Colorado HorsePower, Inc.
Therapeutic Riding Center Meadowbrook Farms
Amy lives in Centennial, CO. She is a native Denverite that has been around horses her entire life spending the early years riding Western and switching to English around age 10 riding and completing as a Hunter/Jumper. She is now learning Dressage and the inter-workings of rider/horse bio-mechanics and how they work together or against each other for desired results.
She has a BFA in technical theatre as a theatrical carpenter/rigger/welder. In 2011 she split her time between the theatre world and horse world when she joined a therapeutic riding program in Littleton as a volunteer. In 2012 she became an instructor with that program. In 2014 she left the theatre world to focus on therapeutic riding adding to her student roster and becoming the Volunteer Coordinator for that program as well.

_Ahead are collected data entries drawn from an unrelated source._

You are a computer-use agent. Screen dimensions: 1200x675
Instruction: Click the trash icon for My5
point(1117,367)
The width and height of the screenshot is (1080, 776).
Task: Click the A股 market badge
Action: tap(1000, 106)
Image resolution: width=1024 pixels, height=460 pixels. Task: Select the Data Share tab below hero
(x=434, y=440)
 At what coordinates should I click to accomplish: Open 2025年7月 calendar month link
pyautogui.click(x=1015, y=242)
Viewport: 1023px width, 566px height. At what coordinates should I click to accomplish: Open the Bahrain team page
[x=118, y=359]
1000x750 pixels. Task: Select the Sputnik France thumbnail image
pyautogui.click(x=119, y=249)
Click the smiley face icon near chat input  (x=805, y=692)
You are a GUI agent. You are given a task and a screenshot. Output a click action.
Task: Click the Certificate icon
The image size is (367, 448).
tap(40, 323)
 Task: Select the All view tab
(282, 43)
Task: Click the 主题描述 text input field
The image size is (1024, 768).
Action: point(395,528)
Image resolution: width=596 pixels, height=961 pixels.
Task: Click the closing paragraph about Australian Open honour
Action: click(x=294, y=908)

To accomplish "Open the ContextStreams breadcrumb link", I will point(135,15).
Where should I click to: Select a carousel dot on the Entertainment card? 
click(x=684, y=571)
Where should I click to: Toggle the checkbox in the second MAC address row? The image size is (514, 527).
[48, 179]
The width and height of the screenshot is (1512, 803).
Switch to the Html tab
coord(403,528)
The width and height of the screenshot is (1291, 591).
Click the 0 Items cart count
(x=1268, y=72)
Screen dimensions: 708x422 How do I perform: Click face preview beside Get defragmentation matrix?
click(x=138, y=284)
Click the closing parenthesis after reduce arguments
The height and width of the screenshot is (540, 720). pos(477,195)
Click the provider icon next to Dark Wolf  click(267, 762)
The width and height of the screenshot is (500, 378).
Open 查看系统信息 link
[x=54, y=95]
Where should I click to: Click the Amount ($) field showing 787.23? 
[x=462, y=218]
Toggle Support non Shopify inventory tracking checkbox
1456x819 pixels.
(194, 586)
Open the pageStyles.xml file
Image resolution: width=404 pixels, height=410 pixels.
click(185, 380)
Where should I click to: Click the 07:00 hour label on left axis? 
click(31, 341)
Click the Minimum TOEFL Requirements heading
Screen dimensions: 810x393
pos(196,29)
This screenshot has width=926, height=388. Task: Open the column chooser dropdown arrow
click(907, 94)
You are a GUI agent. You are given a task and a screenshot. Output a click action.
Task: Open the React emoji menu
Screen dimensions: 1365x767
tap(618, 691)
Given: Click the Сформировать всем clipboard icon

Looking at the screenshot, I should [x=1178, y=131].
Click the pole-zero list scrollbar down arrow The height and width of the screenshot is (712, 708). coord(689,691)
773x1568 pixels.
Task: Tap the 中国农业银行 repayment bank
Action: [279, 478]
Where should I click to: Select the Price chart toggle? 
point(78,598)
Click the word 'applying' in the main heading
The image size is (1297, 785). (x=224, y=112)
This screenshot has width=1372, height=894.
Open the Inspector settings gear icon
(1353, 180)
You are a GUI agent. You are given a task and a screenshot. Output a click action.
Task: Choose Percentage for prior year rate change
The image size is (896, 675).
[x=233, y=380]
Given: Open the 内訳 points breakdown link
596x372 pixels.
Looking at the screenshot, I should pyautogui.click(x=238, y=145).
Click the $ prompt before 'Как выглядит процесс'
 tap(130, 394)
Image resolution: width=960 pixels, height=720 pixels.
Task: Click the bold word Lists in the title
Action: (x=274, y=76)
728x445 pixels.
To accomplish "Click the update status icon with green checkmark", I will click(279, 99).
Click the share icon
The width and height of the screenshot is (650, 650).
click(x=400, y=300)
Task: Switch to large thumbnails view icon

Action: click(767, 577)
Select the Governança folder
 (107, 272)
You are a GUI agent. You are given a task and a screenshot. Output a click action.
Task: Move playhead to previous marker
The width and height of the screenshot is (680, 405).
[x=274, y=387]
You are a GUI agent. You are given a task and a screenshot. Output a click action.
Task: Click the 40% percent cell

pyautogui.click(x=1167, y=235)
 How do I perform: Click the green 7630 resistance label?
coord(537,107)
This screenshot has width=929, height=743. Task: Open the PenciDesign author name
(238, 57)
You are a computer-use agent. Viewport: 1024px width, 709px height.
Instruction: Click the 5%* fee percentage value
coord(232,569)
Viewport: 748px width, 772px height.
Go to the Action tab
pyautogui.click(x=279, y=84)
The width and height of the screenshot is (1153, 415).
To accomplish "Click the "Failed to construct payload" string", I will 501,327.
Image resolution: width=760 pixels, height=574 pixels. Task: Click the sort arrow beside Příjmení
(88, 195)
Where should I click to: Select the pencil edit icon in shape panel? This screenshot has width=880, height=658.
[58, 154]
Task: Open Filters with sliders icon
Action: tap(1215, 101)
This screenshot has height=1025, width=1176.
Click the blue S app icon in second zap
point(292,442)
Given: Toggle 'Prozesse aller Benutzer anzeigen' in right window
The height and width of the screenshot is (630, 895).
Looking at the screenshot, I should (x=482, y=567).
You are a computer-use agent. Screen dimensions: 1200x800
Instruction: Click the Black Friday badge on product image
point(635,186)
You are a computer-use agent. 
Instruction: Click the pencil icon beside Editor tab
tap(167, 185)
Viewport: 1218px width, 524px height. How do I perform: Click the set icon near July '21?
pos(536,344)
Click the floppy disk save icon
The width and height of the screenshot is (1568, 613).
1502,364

In 2016, she realized her teaching had taken a natural evolution over the years from focusing just on riding skills to a more holistic approach. She was no longer just teaching the basics of riding but was tailoring that riding to help more with the secondary benefits such as decision making, problem solving, confidence, hand eye coordination, balance, and more. This led her to go back to school where she is currently working towards becoming an Occupational Therapist with the end goal of being able to hold both therapeutic riding lessons as well as hippo-therapy lessons depending on the rider's wants/needs.
Tricia is a Colorado native, born in Boulder and raised in Douglas County. Tricia is a graduate of DCHS and Colorado Institute of Art with a degree in Ad Design. She is also a self-taught sculpture working in bronze. She and her husband live south of Castle Rock with their horses, dogs and Black Angus cattle. Tricia is currently working on her PATH Certification to become an instructor for Colorado HorsePower.
Prior to HorsePower she worked for the Jon Marie Centre as a Motor Coach. She coached clients working on neuro-processing skills, which included rhythm, timing, sequencing, and motor planning. She used many cross lateral exercises that help the brains neuro transmitters come to life. She also worked on neurodevelopmental skills such as Visual (processing, memory, discrimination), Auditory (processing, memory, discrimination), Kinesthetic (fine/gross, eye tracking, left/right orientation, spatial orientation, vestibular system and the proprioceptive system).
In addition, she was the leader of the DC Dally’s Roping 4-H Club for 12 years in Douglas County. The main objective was teaching kid’s horsemanship skills and roping skills on live cattle. Children ranged in age from 8 to 18 years.